Può presentarsi come:
- verruca;
- nodulo;
- area priva di pelo;
- lesione ulcerata;
- massa carnosa proliferativa.
Pur non metastatizzando, può essere localmente invasivo e recidivare dopo il trattamento.
Le aree più frequentemente colpite sono testa, collo, addome, inguine e arti.
Melanoma
Il melanoma è particolarmente frequente nei cavalli grigi.
Le lesioni appaiono generalmente come noduli neri o scuri localizzati soprattutto:
- sotto la coda;
- attorno all'ano;
- nella regione delle labbra;
- nella zona della gola.
Molti melanomi crescono lentamente, ma alcuni possono diventare aggressivi e compromettere la funzionalità degli organi vicini.
Carcinoma a cellule squamose
È uno dei tumori maligni più frequenti nel cavallo.
Colpisce soprattutto le aree poco pigmentate e maggiormente esposte alla luce solare:
- palpebre;
- terza palpebra;
- naso;
- labbra;
- genitali.
Può iniziare come una piccola ulcera che non guarisce e successivamente espandersi ai tessuti circostanti.
Mastocitoma
È un tumore che origina dai mastociti, cellule coinvolte nelle reazioni infiammatorie e allergiche.
Generalmente si presenta come un nodulo singolo, ben delimitato e a crescita lenta.
Nella maggior parte dei casi ha un comportamento benigno.
Fibroma e fibrosarcoma
Questi tumori derivano dal tessuto connettivo.
Il fibroma è generalmente benigno, mentre il fibrosarcoma può essere più aggressivo e infiltrare i tessuti circostanti.

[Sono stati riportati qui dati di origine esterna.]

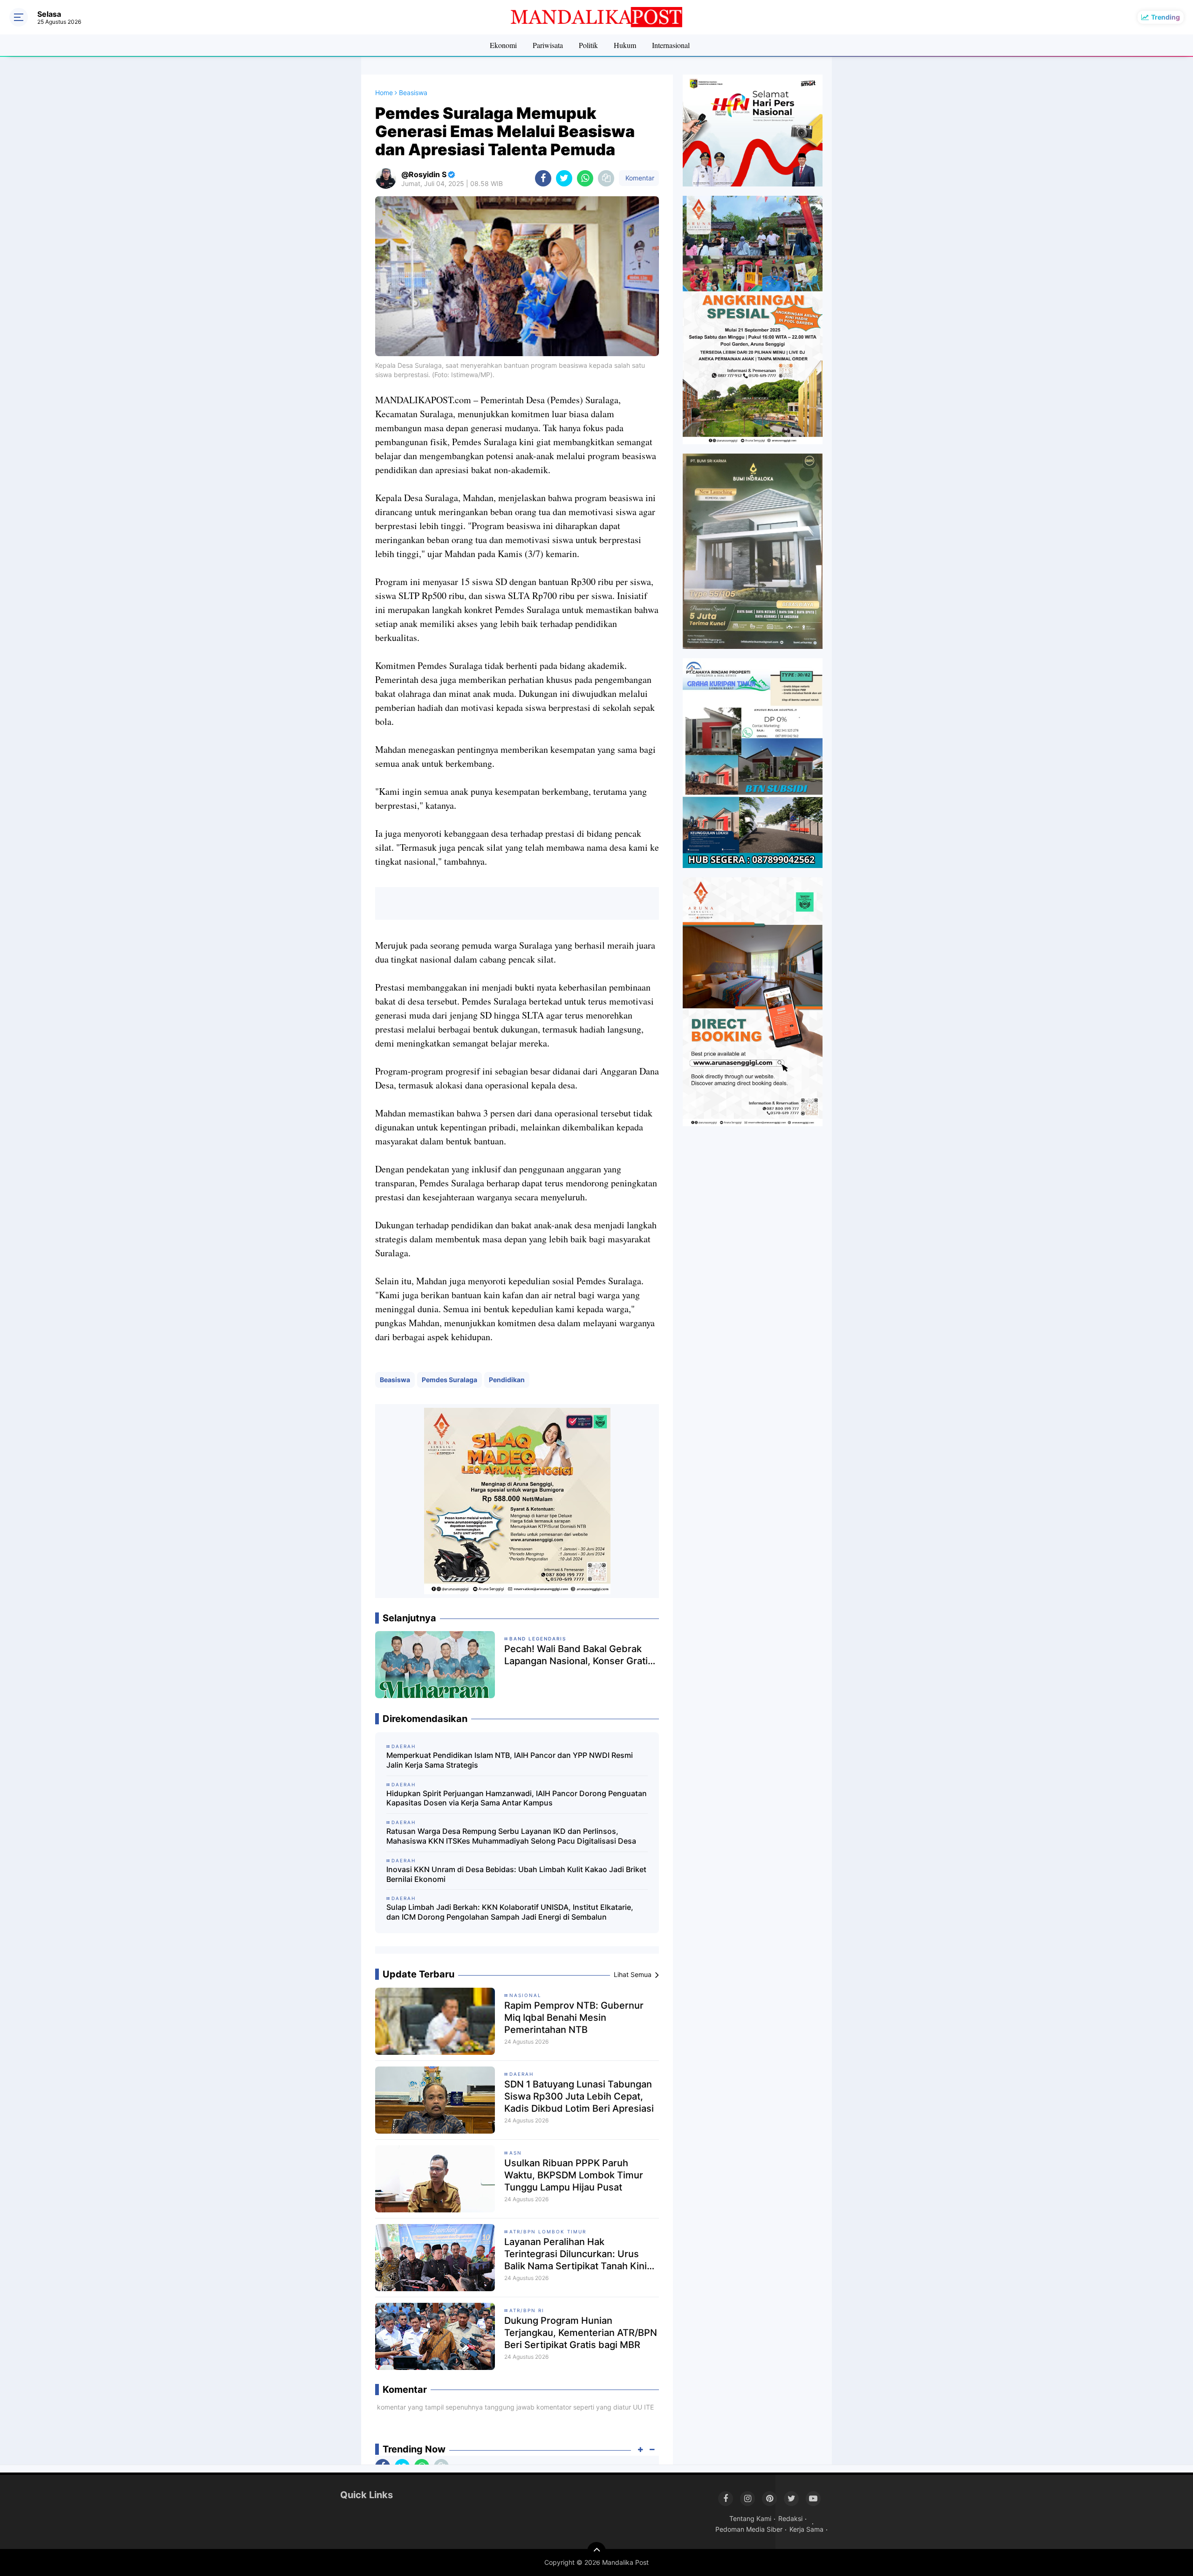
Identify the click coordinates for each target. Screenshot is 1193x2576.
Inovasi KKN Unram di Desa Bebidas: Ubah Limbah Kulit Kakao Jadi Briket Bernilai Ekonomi (516, 1874)
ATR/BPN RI (526, 2310)
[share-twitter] (564, 178)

La diagnosi definitiva richiede spesso una biopsia.
Tumore o semplice verruca?
Molte lesioni possono sembrare innocue.
Papillomi, cicatrici, tessuto di granulazione esuberante, infezioni fungine e reazioni allergiche possono imitare l'aspetto di un tumore cutaneo.
Per questo motivo è sconsigliato tentare diagnosi fai-da-te basandosi esclusivamente su fotografie o informazioni reperite online.
Come avviene la diagnosi?
Il veterinario valuta:
- aspetto della lesione;
- localizzazione;
- velocità di crescita;
- consistenza;
- eventuali ulcerazioni.
In alcuni casi può essere necessario eseguire:
- biopsia cutanea;
- esame istologico;
- ecografia;
- altri accertamenti diagnostici.
Solo questi esami consentono di identificare con certezza il tipo di tumore.
Quali cure sono disponibili?
Le opzioni terapeutiche dipendono dal tipo di tumore e dalla sua estensione.
Tra i trattamenti più utilizzati vi sono:
- chirurgia;
- laser;
- crioterapia;
- cauterizzazione;
- immunoterapia;
- chemioterapia locale;
- trattamenti combinati.
La scelta deve essere sempre effettuata dal veterinario sulla base della diagnosi.
Prevenzione e monitoraggio
Non tutti i tumori della pelle possono essere prevenuti, ma alcune attenzioni possono aiutare:
- controllare regolarmente la pelle del cavallo;
- proteggere le aree depigmentate dall'eccessiva esposizione al sole;
- curare tempestivamente le ferite;
- limitare le infestazioni di insetti;
- richiedere una visita veterinaria in presenza di lesioni persistenti.
La regola più importante
Una massa cutanea che cambia, cresce o non guarisce non dovrebbe mai essere ignorata.
Molti tumori della pelle nel cavallo possono essere trattati con maggior successo quando vengono identificati precocemente. Per questo motivo l'osservazione quotidiana dell'animale e il confronto tempestivo con il veterinario rappresentano i migliori strumenti di tutela del suo benessere.
Qual è il tumore della pelle più frequente nel cavallo?
Il sarcoide equino è il tumore cutaneo più comune nei cavalli.
I melanomi colpiscono tutti i cavalli?
No, sono molto più frequenti nei cavalli grigi.
Quando una verruca deve essere controllata dal veterinario?
Quando cresce, cambia aspetto, sanguina o non scompare nel tempo.
I tumori della pelle del cavallo possono guarire?
Molti possono essere trattati con successo, soprattutto se diagnosticati precocemente.